Le coréen Jin-Ho Hur réalise régulièrement un film tous les 2 ou 3 ans depuis 1998. Or c’est seulement le deuxième, après un titre de 2006, qui arrive sur nos écrans. Mystère ??? D’autant que ces 110 minutes sont d’une rare intensité et constituent un des très bons films à voir en ce moment. Deux frères, un avocat matérialiste et un chirurgien idéaliste, se retrouvent régulièrement avec leurs épouses pour dîner dans un restaurant chic de Séoul. Lorsqu’une affaire criminelle qui les implique explose sur la scène médiatique, leur sens de la morale va être mis à l’épreuve.
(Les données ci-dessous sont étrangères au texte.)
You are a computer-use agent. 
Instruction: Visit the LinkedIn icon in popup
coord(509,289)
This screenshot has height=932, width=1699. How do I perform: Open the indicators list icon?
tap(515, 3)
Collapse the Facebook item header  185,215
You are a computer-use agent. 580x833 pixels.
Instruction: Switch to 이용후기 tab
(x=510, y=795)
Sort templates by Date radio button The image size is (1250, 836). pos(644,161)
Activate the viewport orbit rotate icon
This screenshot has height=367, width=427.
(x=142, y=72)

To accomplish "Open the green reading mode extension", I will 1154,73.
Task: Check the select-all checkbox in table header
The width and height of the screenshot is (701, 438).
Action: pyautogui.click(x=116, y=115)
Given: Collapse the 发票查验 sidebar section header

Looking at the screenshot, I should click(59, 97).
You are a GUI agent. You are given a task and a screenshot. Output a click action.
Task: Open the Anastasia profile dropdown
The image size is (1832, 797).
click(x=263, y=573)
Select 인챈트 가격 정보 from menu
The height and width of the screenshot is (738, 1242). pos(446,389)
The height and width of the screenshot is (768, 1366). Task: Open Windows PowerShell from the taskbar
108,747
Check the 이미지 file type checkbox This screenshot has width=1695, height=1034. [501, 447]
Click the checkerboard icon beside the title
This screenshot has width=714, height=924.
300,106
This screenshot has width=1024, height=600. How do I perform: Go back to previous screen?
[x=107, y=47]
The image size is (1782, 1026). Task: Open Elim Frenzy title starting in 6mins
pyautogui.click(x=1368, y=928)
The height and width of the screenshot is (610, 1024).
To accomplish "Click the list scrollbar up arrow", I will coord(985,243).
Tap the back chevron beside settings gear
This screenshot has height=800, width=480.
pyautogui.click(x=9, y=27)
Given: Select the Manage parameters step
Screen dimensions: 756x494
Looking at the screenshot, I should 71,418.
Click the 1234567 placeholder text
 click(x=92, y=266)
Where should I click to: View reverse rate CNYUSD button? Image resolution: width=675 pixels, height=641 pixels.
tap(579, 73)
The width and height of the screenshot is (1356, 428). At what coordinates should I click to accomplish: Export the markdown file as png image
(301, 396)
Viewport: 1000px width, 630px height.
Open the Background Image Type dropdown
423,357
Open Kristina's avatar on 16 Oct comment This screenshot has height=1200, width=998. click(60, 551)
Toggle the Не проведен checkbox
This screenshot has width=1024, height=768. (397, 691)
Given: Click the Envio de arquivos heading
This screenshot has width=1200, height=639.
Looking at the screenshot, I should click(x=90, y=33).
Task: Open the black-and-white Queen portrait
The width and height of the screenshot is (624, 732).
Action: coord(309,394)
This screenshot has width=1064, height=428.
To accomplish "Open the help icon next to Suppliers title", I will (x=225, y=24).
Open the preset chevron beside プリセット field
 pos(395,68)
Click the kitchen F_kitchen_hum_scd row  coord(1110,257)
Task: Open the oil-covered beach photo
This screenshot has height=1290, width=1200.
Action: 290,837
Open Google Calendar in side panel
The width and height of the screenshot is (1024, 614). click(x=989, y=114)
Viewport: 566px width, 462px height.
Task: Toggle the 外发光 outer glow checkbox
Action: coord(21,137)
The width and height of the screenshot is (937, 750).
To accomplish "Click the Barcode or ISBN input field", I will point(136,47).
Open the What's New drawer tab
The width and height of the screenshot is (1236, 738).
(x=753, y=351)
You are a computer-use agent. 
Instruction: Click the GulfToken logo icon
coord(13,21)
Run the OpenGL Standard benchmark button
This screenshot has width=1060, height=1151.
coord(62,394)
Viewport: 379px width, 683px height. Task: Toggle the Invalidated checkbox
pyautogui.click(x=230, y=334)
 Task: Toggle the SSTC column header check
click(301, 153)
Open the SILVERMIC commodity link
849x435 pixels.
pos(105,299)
Une famille coréenne passée à la moulinette de la puissance de la vidéo surveillance, des médias et des réseaux-sociaux en décortiquant le regard que les adultes sont amenés à porter sur leurs propres enfants. Aussi fascinant qu’effrayant.
Ce film, tiré du roman Le Dîner d’Herman Koch, a déjà été présenté dans pas moins de 19 festivals où il a raflé un bon nombre de Prix du Public. L’argent roi, la violence au quotidien, le dialogue rompu entre les générations, autant de thèmes qui traversent ce drame qui nous apprend que, si la Chine surnomme la Corée, le pays de la politesse, ce n’est plus tout à fait à l’ordre du jour. La violence - verbale et physique -, inonde l'écran dès les premières secondes. D’abord cathartique, puis soudainement inenvisageable, inhumaine et irresponsable. Comme décomplexée, détachée et hors du monde. Ce sont les ados qui vont faire voler en éclat le bel agencement familial basé sur l’hypocrisie et les compromissions. Le film fait tomber les masques et interroge frontalement la qualité de parent, ses manques, sa culpabilité, voire sur ce que l'on veut et attend de sa progéniture. Ce « dîner » - titre du roman original -, nous sert des mets de plus en plus amers qui nous laissent en plein malaise jusqu’aux ultimes secondes tétanisantes, dessinant une étrange boucle avec le début de cette chronique d'une famille a priori bien sous tout rapport. A voir absolument.
Le casting est à la hauteur des ambitions. Sul Kyung-gu, considéré en Corée comme un des plus grands acteurs de sa génération, Jang Dong-gun, Hee-ae Kim, Claudia Kim forment les deux couples de parents… Ils sont formidables. Mais je ne saurais oublier les jeunes Hong Ye-Ji et Kim Yun-Chul qui se révèlent glaçants tant ils sont à l’image d’une génération montante et sans doute pas seulement en Corée. Un thriller familial diablement efficace qui nous interroge sur le monde, non pas tel qu’il est, mais tel qu’il s’en va. Chabrolien.